Because Wyatt is standing in my kitchen asking me on a date like I’m a normal woman who knows how to be wanted.

But I’m not.

I’m the woman who kisses her neighbor in a hallway like she’s losing her mind. I’m the woman who has men looking at her in ways she doesn’t know how to handle.

I’m the woman who has been doing something with Jesse for approximately five minutes and already feels like she’s been struck by lightning.

My heart stutters.

My mouth opens.

And because I’m apparently determined to be the most awkward person alive, I say the first thing my brain throws at me.

“I’ve been kinda sorta dating Jesse.”

The silence that follows is so thick it could be poured into jars and sold at the market as Mortifying Pause Honey.

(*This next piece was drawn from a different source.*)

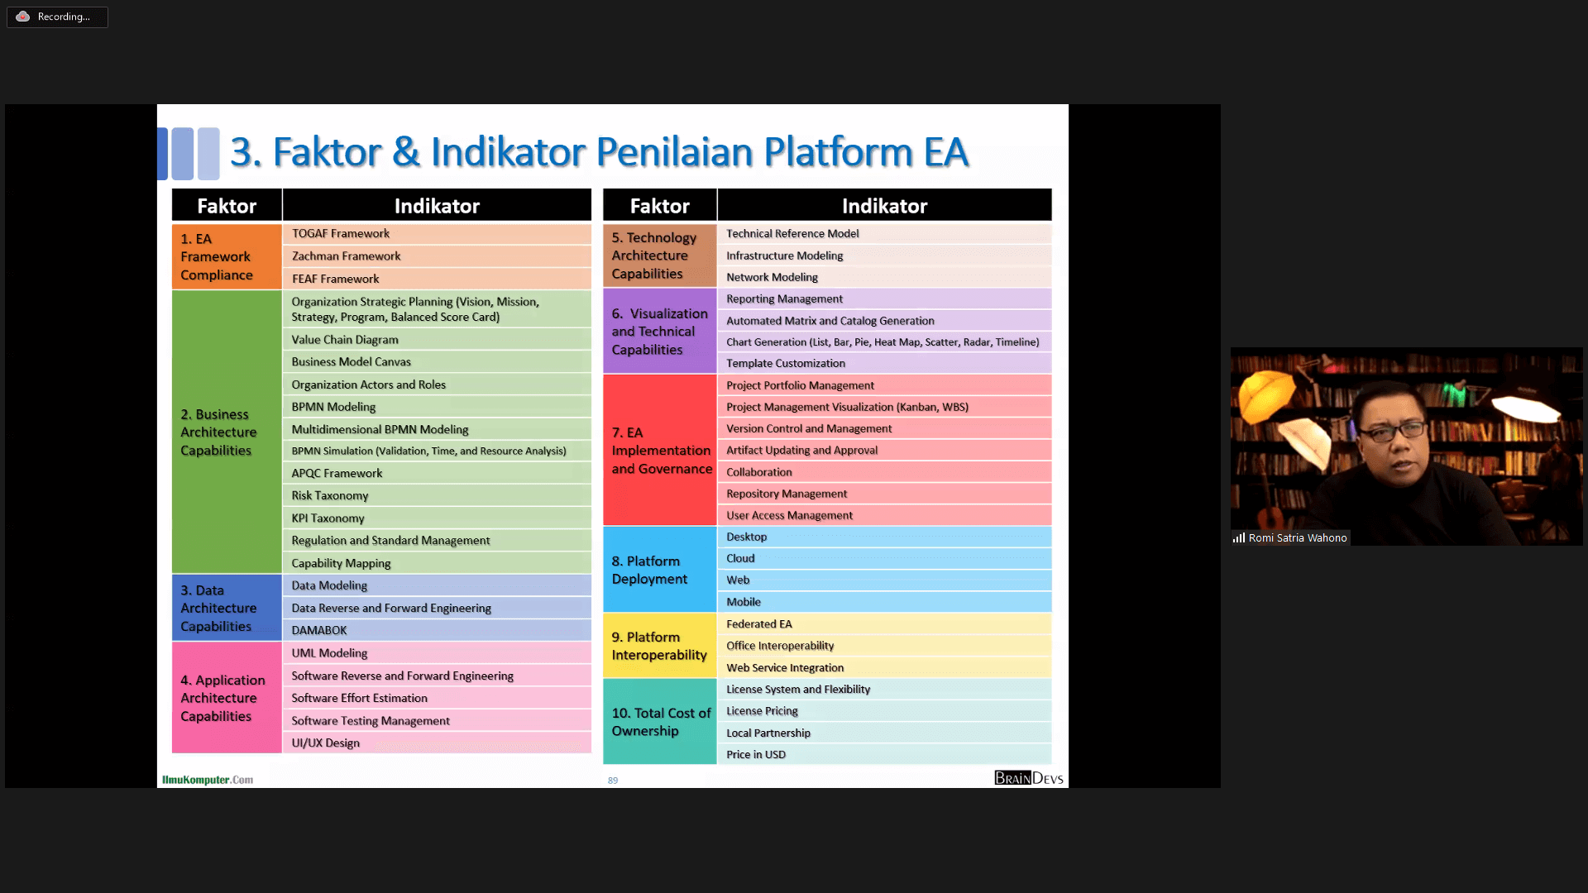Click the Romi Satria Wahono name label
Screen dimensions: 1588x893
tap(1297, 538)
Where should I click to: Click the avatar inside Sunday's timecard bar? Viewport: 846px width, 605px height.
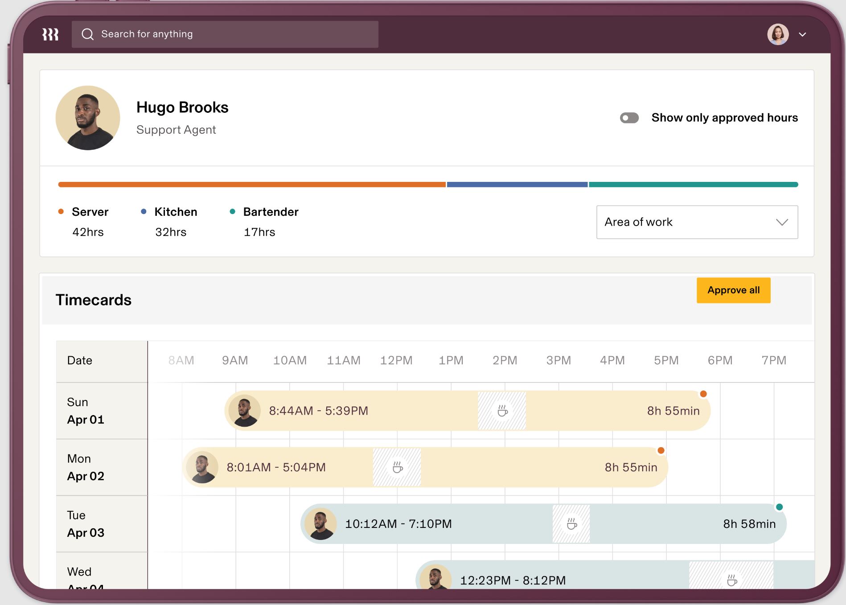244,410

Wyatt’s face goes still, like his mind is processing new information, slotting it into place, adjusting the entire structure around it.

“Oh,” he says.

It’s soft.

Too soft.

My stomach drops through the floor.

“I didn’t—” I rush forward, words tumbling so fast they trip over themselves. “I didn’t mean… I mean, I do mean it, but it’s not… it’s not official or anything. It’s… we…”

My face is burning.

I can’t stop talking.

Wyatt blinks once.

And there it is. Wyatt Tucker, the calm vet, suddenly looking like he doesn’t know what to do with his hands.

He slides one hand into his pocket, then pulls it out again like it doesn’t belong there.

“Okay,” he says quietly.

I flinch at the calmness. It’s worse than if he reacted.

Because calm means he’s absorbing it.

It means he’s taking it seriously.

“Wyatt,” I whisper, desperate now, “I didn’t know what to do. I still don’t. I’ve never… I’ve never had this kind of attention. Not like… not like this. Not from you. Not from Jesse.”

Wyatt’s eyes soften.

That softness is going to destroy me.

“I’m not here to add pressure,” he says gently. “I just… wanted to try. And if you’re seeing Jesse, then you’re seeing Jesse.”

“I like you,” I blurt.

Wyatt’s brows lift slightly.

“I do,” I insist, trembling. “I like you so much. You’re… good. And you’re steady. And you make me feel safe. And I…”

I swallow hard.

“And I don’t think I can do this right now,” I finish miserably.

Wyatt holds my gaze. For a long second, he doesn’t say anything.

Then he nods once, a small, controlled movement.

“Okay,” he says again, and the word is still calm, but now it has more under it.

My throat tightens so hard I feel like I might cry.

“I’m sorry,” I whisper.

Wyatt’s mouth twitches, faintly.

“You don’t have to apologize for being honest.”

I stare at him. That’s too mature. Too kind.

That’s not fair.

He glances at the bag on the table. “You can still keep those.”